A los 72 minutos, cuando el 2 de Mayo resistía como podía ante Alianza Lima, el árbitro brasileño Flavio Souza sancionó penal a favor del conjunto paraguayo.
Elías Alfonso, uno de los más desequilibrantes del equipo, no dudó en asumir la responsabilidad. Quería ejecutar el que probablemente sería el penal más importante en la historia institucional del club. Pero en ese instante ocurrió lo inesperado.
El entrenador Eduardo Ledesma decidió mover el banco y ordenó el ingreso de Brahian Ayala. Alfonso dejó el campo con visibles gestos de molestia, en una escena que las cámaras captaron en vivo y que rápidamente se volvió viral.
Sin embargo, el fútbol tenía preparado otro capítulo. Ayala ingresó decidido, tomó el balón y sacó un zurdazo implacable para decretar el 1-1 que terminaría sellando la clasificación a la Fase 2 de la Copa Libertadores.

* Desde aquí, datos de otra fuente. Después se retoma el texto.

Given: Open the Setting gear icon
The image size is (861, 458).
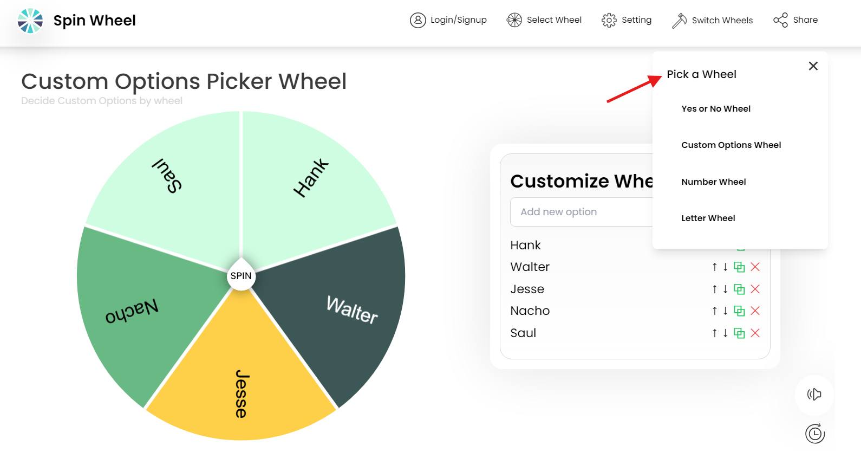Looking at the screenshot, I should [x=609, y=20].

Tras el partido, el propio Ayala explicó la situación:
“Elias es un hermano. Le pido disculpas y sé que entenderá. Fui yo el que le pidió al entrenador patear ese penal porque tenía la corazonada de que iba a poder marcar”

La decisión fue polémica, pero el resultado fue histórico. El Sportivo 2 de Mayo avanzó en su primera participación copera y ahora se medirá ante Sporting Cristal en la Fase 2 de la Copa Libertadores 2026.